→ Selected text:
AIOps – The Future of IT Operations is AI

AIOps – The Future of IT Operations is AI

AI technologies are in the peak of their hype cycle. While there are certainly bold claims of what AI can do, it is not all hype, and it continues to find promise. Organizations are being swamped with data, and the challenge is in how to make use of all this data. One of the key promises of AI is to leverage data to gain insights and automate decision processes using this large accumulation of data.  Some of the areas of great promise generating lots of data are in IT departments, IT Service Management, and operations.

IT operations is challenged with a duality of cost reduction and increasing operations complexity. While cost reduction seems obvious, the complexity is born of continuous innovation in business and IT operations technologies. These complexities are manifest in the volume, variety, and velocity of data:

  • Explosive growth (volume) of data generated by both applications and IT infrastructure. (2-3x per year).
  • Increasing variety of sources and formats of data by machines, humans, logs, network traffic, and documents (e.g. knowledge documents, runbooks).
  • Escalating velocity of data being generated combined with the rate of change from the adoption of cloud-native (SaaS), serverless, and microservice architectures.

These new capabilities are driving the AIOps trend.

AIOps – Intelligent Operations

Gartner defines AIOps as “the application of machine learning (ML) and data science to IT operations problems.” AIOps platforms combine big data and machine learning to support all primary IT operations functions. These capabilities can scale ingestion and analysis of the growing volume, variety and velocity of data generated by IT. The AIOps vision enables the concurrent use of multiple data sources, data collection methods, analytical and presentation technologies.

In the IT arena, we are already seeing AIOps making headway. Commonly known IT Service Management (ITSM) platforms are inserting cognitive technology into their products (e.g. Splunk, ServiceNow, BMC Helix/Remedy, Symphony Summit, Ivanti, IBM, ServiceAide, and Freshworks):

  • Correlating event data for incidents and cases to facilitate faster triage.
  • Identifying patterns by continuously segmenting and grouping similar items to find areas of improvement.
  • Correlating content (knowledge base) with incidents, cases, and alerts to facilitate quicker resolution.
  • Automating ticket creation, such as with help desk, with incident or request classification to reduce human effort and prioritize work.
  • Routing automation of tickets or alarms to the proper resources for shorter cycle time, and fewer errors.
  • Predicting, or in some cases preventing, imminent incidents on servers ahead of time to prevent an outage. (e.g. resource and capacity utilization).
  • Prevention of (Al Farakh, 2019) zero-day desktop attacks that can be 99.9% effective in detection.
  • Automating detection of desktop issues and resolving them before the user knows there is an issue. (i.e. software version, browser or printer issues)

These solutions offer insights and automation to handle complexity and reduce time to resolution. One of the biggest benefits of AI for the help desk and overall IT support function is that it can reduce or remove the manual overhead associated with high-volume, low-value service desk activities. While chatbots and ticket creation/routing are the standard today, this is only the beginning. AI- and ML-driven tools will soon tap predictive analytics for better decision making in incident management, demand planning and more.

Evaluating the Business Case for AIOps

To illustrate the impact, we’ll focus in one area of opportunity, IT Service Management, i.e. the help desk.  This is an emerging area, that can have a great impact in internal support times, and customer satisfaction. The top 3 metrics for a service desk are typically a) time to response, b) time to resolve, and c) customer satisfaction.

→ Work request A: In the AIOps article, how does Gartner define AIOps?
→ Work request B: Name every ITSM platform that the AIOps article gives as an example of products adding cognitive technology.
→ Work request C: Carry on the AIOps article, starting after its final sentence.
The entries that follow have no connection to the AIOps article.

[Dataset items]
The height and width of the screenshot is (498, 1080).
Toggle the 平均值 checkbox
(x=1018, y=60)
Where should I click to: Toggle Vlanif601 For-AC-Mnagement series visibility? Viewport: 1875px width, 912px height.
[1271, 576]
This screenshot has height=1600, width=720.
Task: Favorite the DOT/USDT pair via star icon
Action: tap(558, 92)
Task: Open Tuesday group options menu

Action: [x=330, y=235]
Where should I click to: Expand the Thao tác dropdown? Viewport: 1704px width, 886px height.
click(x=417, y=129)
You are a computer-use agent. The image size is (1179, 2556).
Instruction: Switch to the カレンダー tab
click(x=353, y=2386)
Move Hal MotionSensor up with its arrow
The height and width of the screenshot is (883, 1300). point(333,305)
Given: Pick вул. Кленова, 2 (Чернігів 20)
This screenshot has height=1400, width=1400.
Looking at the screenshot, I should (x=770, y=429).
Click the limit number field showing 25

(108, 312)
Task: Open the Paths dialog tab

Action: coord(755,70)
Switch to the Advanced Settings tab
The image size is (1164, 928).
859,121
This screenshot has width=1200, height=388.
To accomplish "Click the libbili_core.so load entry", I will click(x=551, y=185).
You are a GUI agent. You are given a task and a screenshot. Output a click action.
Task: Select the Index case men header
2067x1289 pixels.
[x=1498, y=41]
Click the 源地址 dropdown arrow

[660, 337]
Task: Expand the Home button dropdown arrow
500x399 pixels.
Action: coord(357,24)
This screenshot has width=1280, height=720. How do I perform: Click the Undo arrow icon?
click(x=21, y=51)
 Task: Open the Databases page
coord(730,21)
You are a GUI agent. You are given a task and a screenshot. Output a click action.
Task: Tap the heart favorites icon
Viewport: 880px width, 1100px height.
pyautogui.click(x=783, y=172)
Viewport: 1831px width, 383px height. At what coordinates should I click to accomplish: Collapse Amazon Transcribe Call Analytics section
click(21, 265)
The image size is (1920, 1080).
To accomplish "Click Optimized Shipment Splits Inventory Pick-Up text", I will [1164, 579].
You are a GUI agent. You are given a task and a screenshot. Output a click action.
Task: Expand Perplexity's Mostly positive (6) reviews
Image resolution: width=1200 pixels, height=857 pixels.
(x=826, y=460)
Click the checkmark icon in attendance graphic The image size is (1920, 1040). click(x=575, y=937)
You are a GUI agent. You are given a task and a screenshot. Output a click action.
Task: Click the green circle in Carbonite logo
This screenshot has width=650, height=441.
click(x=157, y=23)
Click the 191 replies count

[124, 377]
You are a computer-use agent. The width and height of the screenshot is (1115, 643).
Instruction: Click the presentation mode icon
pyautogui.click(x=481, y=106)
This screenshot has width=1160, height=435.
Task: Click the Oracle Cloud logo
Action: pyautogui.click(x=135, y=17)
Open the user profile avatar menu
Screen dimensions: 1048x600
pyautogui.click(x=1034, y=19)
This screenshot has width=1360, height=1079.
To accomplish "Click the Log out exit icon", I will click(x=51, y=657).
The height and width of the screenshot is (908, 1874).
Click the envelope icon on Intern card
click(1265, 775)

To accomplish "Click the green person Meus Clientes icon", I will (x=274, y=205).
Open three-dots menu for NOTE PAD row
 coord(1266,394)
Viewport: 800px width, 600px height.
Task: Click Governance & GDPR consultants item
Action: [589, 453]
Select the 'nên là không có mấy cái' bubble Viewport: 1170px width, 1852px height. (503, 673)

→ Final answer A: As "the application of machine learning (ML) and data science to IT operations problems."

→ Final answer B: Splunk, ServiceNow, BMC Helix/Remedy, Symphony Summit, Ivanti, IBM, ServiceAide, and Freshworks

→ Final answer C:
In a Zendesk benchmark report, the average time to a first response to an internal ticket is around 24 hours. This assumes the requester either does not have access to a self-service capability, or the self-service did not resolve their issue.  In another study, JitBit found the median response times to customer support tickets is around 7 hours.  This is the internal support customer’s service desk experience which impacts their productivity as well as their customer satisfaction.

The average first-level resolution rate is 74.3% (MetricNet). The median customer support ticket resolution time is 3 days 10 hours (~82 hours) where the top 5% is 17 hours (JitBit).

These numbers can reflect several different scenarios. These can include issues such as:

  1. Poor configuration management, environment complexity, or buggy software.
  2. A larger number of users to support compared to the number staff resources available.
  3. Lack of available technology to provide faster responses or self-service.

Note that the median number of support tickets that one technician can handle per day is around 21 (JitBit). The average number of desktop technicians per 1,000 seats ranges from 5.4 in the healthcare industry to 21.9 in the financial services industry (MetricNet).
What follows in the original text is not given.